Rinascita-Scott, lascia il carcere e va ai domiciliari il cognato di Mommo Macrì
Passa dal carcere ai domiciliari Davide Inzillo, il 27enne di Soriano Calabro, cognato di Mommo Macrì, ritenuto a capo di uno dei gruppi di 'ndrangheta operanti nel Vibonese. Il giovane era stato arrestato lo scorso 19 dicembre nell'ambito della maxi operazione "Rinascita Scott". Il gip distrettuale di Catanzaro Barbara Saccà ha accolto l'istanza presentata dagli avvocati Francesco Sabatino e Giuseppe Morelli alleggerendo la misura cautelare. Inzillo è accusato di tentata estorsione aggravata dal metodo mafioso ai danni di Domenico Moscato (zio del collaboratore di Raffaele Moscato), destinatario di una serie di intimidazioni sfociate in una richiesta estorsiva di almeno cinquemila euro.
L'altra scarcerazione. Analogo provvedimento è stato adottato nei confronti di un'altro indagato. Si tratta di Sandro Ganino, 36 anni di Acquaro, anche lui coinvolto nell'inchiesta "Rinascita-Scott" e finito in carcere lo scorso 19 dicembre.

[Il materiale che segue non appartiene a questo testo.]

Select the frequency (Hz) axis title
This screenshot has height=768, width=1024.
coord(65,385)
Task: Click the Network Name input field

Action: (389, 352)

Il gip Barbara Saccà ha accolto le argomentazioni degli avvocati Antonio Barilaro e Sandro D'Agostino e concesso gli arresti domiciliari. E accusato in concorso con altre persone di rapina a mano armata aggravata dalle finalità mafiose ai danni della filiale di Ricadi della Banca di Credito cooperativo di San Calogero. Un episodio che risale al maggio del 2016. (mi.fa.)